▸ **Collected data entries**
● ● ● ● ● ● ●

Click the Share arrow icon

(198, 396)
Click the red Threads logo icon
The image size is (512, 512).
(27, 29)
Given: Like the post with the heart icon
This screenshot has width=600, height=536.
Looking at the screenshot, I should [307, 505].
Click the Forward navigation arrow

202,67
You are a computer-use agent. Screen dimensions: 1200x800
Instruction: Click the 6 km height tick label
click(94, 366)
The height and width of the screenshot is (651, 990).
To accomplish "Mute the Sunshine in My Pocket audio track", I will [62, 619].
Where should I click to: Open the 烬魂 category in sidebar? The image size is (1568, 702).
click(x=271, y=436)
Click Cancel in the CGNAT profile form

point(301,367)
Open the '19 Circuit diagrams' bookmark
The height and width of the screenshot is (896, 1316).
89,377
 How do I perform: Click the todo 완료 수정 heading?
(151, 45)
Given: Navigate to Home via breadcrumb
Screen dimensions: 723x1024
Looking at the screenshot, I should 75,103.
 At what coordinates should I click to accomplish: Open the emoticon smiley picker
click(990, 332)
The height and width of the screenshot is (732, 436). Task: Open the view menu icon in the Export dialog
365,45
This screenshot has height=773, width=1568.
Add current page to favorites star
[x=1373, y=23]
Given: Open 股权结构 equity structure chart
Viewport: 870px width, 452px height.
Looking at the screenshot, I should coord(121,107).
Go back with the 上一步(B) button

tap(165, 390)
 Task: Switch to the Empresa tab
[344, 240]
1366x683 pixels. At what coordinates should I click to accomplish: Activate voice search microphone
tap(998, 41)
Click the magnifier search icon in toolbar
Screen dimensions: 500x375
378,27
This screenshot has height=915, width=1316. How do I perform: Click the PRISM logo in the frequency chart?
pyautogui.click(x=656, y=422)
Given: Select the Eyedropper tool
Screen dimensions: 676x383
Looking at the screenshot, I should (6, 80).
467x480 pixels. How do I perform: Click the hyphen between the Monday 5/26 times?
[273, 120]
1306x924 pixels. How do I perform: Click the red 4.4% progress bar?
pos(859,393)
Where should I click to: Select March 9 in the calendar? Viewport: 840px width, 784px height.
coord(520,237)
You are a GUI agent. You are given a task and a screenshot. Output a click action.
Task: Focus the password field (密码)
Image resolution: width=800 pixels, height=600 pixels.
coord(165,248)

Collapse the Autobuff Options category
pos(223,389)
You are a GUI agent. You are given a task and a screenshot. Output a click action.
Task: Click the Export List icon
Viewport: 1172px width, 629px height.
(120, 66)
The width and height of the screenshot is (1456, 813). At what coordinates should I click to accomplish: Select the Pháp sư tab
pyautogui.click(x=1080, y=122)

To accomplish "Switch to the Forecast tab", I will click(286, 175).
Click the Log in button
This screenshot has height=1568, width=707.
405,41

● ● ● ● ● ● ●

▸ **PROMPT**
The full set of records is to be written out once more, word for word.

▸ **ANSWER FOR THE TASK**
Click the Share arrow icon

(198, 396)
Click the red Threads logo icon
The image size is (512, 512).
(27, 29)
Given: Like the post with the heart icon
This screenshot has width=600, height=536.
Looking at the screenshot, I should [307, 505].
Click the Forward navigation arrow

202,67
You are a computer-use agent. Screen dimensions: 1200x800
Instruction: Click the 6 km height tick label
click(94, 366)
The height and width of the screenshot is (651, 990).
To accomplish "Mute the Sunshine in My Pocket audio track", I will [62, 619].
Where should I click to: Open the 烬魂 category in sidebar? The image size is (1568, 702).
click(x=271, y=436)
Click Cancel in the CGNAT profile form

point(301,367)
Open the '19 Circuit diagrams' bookmark
The height and width of the screenshot is (896, 1316).
89,377
 How do I perform: Click the todo 완료 수정 heading?
(151, 45)
Given: Navigate to Home via breadcrumb
Screen dimensions: 723x1024
Looking at the screenshot, I should 75,103.
 At what coordinates should I click to accomplish: Open the emoticon smiley picker
click(990, 332)
The height and width of the screenshot is (732, 436). Task: Open the view menu icon in the Export dialog
365,45
This screenshot has height=773, width=1568.
Add current page to favorites star
[x=1373, y=23]
Given: Open 股权结构 equity structure chart
Viewport: 870px width, 452px height.
Looking at the screenshot, I should coord(121,107).
Go back with the 上一步(B) button

tap(165, 390)
 Task: Switch to the Empresa tab
[344, 240]
1366x683 pixels. At what coordinates should I click to accomplish: Activate voice search microphone
tap(998, 41)
Click the magnifier search icon in toolbar
Screen dimensions: 500x375
378,27
This screenshot has height=915, width=1316. How do I perform: Click the PRISM logo in the frequency chart?
pyautogui.click(x=656, y=422)
Given: Select the Eyedropper tool
Screen dimensions: 676x383
Looking at the screenshot, I should (6, 80).
467x480 pixels. How do I perform: Click the hyphen between the Monday 5/26 times?
[273, 120]
1306x924 pixels. How do I perform: Click the red 4.4% progress bar?
pos(859,393)
Where should I click to: Select March 9 in the calendar? Viewport: 840px width, 784px height.
coord(520,237)
You are a GUI agent. You are given a task and a screenshot. Output a click action.
Task: Focus the password field (密码)
Image resolution: width=800 pixels, height=600 pixels.
coord(165,248)

Collapse the Autobuff Options category
pos(223,389)
You are a GUI agent. You are given a task and a screenshot. Output a click action.
Task: Click the Export List icon
Viewport: 1172px width, 629px height.
(120, 66)
The width and height of the screenshot is (1456, 813). At what coordinates should I click to accomplish: Select the Pháp sư tab
pyautogui.click(x=1080, y=122)

To accomplish "Switch to the Forecast tab", I will click(286, 175).
Click the Log in button
This screenshot has height=1568, width=707.
405,41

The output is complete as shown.